▸ Exercise details:
Print the records below line for line, keeping every word, number, and mark as it appears.

▸ Provided material:
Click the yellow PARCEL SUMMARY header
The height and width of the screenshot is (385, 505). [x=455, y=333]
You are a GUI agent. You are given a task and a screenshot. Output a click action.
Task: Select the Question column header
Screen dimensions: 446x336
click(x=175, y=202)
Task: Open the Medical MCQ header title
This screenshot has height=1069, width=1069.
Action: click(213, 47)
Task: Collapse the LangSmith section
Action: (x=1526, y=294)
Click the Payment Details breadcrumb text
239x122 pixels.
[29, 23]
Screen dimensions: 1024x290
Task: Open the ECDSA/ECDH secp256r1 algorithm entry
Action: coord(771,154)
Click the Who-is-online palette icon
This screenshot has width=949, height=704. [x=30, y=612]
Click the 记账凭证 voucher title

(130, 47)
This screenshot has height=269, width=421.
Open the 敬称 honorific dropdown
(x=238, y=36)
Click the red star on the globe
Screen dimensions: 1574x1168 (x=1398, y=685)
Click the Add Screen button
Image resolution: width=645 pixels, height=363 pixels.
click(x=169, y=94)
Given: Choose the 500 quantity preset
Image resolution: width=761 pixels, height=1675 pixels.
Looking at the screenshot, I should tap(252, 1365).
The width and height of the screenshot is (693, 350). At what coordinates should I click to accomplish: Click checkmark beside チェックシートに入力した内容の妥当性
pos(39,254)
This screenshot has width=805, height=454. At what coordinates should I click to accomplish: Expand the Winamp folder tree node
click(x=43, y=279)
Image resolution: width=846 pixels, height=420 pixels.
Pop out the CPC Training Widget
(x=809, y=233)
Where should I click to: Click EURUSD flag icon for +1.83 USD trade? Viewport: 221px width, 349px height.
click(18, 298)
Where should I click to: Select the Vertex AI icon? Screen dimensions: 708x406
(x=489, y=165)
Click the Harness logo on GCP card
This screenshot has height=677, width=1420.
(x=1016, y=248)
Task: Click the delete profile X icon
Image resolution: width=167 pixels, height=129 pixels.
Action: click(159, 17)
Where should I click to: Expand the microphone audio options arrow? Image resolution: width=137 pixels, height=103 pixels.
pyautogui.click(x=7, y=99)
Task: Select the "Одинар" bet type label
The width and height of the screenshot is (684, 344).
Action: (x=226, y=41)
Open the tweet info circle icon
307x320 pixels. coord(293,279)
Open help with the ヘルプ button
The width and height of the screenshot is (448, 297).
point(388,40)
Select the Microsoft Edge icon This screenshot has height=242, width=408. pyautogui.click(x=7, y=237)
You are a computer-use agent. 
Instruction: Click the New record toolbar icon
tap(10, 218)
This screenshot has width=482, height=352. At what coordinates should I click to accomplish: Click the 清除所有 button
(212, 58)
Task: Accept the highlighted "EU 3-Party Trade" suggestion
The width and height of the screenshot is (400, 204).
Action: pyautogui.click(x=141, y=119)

▸ Answer to this exercise:
Click the yellow PARCEL SUMMARY header
The height and width of the screenshot is (385, 505). [x=455, y=333]
You are a GUI agent. You are given a task and a screenshot. Output a click action.
Task: Select the Question column header
Screen dimensions: 446x336
click(x=175, y=202)
Task: Open the Medical MCQ header title
This screenshot has height=1069, width=1069.
Action: click(213, 47)
Task: Collapse the LangSmith section
Action: (x=1526, y=294)
Click the Payment Details breadcrumb text
239x122 pixels.
[29, 23]
Screen dimensions: 1024x290
Task: Open the ECDSA/ECDH secp256r1 algorithm entry
Action: coord(771,154)
Click the Who-is-online palette icon
This screenshot has width=949, height=704. [x=30, y=612]
Click the 记账凭证 voucher title

(130, 47)
This screenshot has height=269, width=421.
Open the 敬称 honorific dropdown
(x=238, y=36)
Click the red star on the globe
Screen dimensions: 1574x1168 (x=1398, y=685)
Click the Add Screen button
Image resolution: width=645 pixels, height=363 pixels.
click(x=169, y=94)
Given: Choose the 500 quantity preset
Image resolution: width=761 pixels, height=1675 pixels.
Looking at the screenshot, I should tap(252, 1365).
The width and height of the screenshot is (693, 350). At what coordinates should I click to accomplish: Click checkmark beside チェックシートに入力した内容の妥当性
pos(39,254)
This screenshot has width=805, height=454. At what coordinates should I click to accomplish: Expand the Winamp folder tree node
click(x=43, y=279)
Image resolution: width=846 pixels, height=420 pixels.
Pop out the CPC Training Widget
(x=809, y=233)
Where should I click to: Click EURUSD flag icon for +1.83 USD trade? Viewport: 221px width, 349px height.
click(18, 298)
Where should I click to: Select the Vertex AI icon? Screen dimensions: 708x406
(x=489, y=165)
Click the Harness logo on GCP card
This screenshot has height=677, width=1420.
(x=1016, y=248)
Task: Click the delete profile X icon
Image resolution: width=167 pixels, height=129 pixels.
Action: click(159, 17)
Where should I click to: Expand the microphone audio options arrow? Image resolution: width=137 pixels, height=103 pixels.
pyautogui.click(x=7, y=99)
Task: Select the "Одинар" bet type label
The width and height of the screenshot is (684, 344).
Action: (x=226, y=41)
Open the tweet info circle icon
307x320 pixels. coord(293,279)
Open help with the ヘルプ button
The width and height of the screenshot is (448, 297).
point(388,40)
Select the Microsoft Edge icon This screenshot has height=242, width=408. pyautogui.click(x=7, y=237)
You are a computer-use agent. 
Instruction: Click the New record toolbar icon
tap(10, 218)
This screenshot has width=482, height=352. At what coordinates should I click to accomplish: Click the 清除所有 button
(212, 58)
Task: Accept the highlighted "EU 3-Party Trade" suggestion
The width and height of the screenshot is (400, 204).
Action: pyautogui.click(x=141, y=119)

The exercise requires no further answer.